If the skeptic who flung the accusation at me about the dissension within the Church were to return, I’d now have a ready answer for him. But what about his other accusation, the one about the vast number of people who comprise the non-Christian religions of the world. Would God indeed toss them all into His big spiritual Dumpster?

From a casual look at Scripture, one might readily form that opinion. In John 14:6, after all, Jesus plainly states that those who don’t acknowledge Jesus as Lord won’t get into heaven:

“Jesus saith unto him, I am the way, the truth, and the life; no man cometh unto the Father, but by me.”

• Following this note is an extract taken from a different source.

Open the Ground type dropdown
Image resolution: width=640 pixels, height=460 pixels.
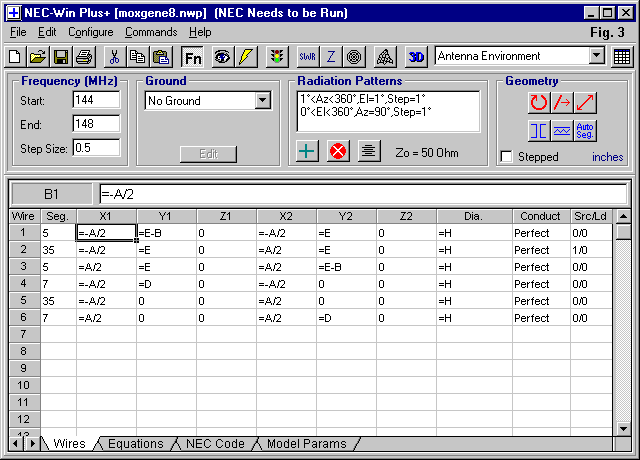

It’s also pretty plain that all the non-Christian religions of the world don’t acknowledge Jesus as Lord. But the situation is more complicated than that. Jesus also said in Matthew 7:21-23 that not every person who belongs to a Christian Church or claims to be a Christian does, in fact, acknowledge Jesus as Lord:

“Not every one that saith unto me, Lord, Lord, shall enter into the kingdom of heaven, but he that doeth the will of my Father, who is in heaven. Many will say to me in that day, Lord, Lord, have we not prophesied in thy name? And in thy name have cast out demons? And in thy name done many wonderful works? And then I will profess unto them, I never knew you; depart from me, ye that work iniquity.”

In other words, there always have been and always will be ‘bad apples’ within the Christian Church. But that coin has two sides, namely that there undoubtedly are many, many ‘bad apples’ within the non-Christian Churches as well, those who do worship Jesus and acknowledge Him as their Lord but haven’t yet reached that point in their walk with God that they have the courage to deny the customs in which they were raised and can speak out about it despite the certainty of reprisal if they do so.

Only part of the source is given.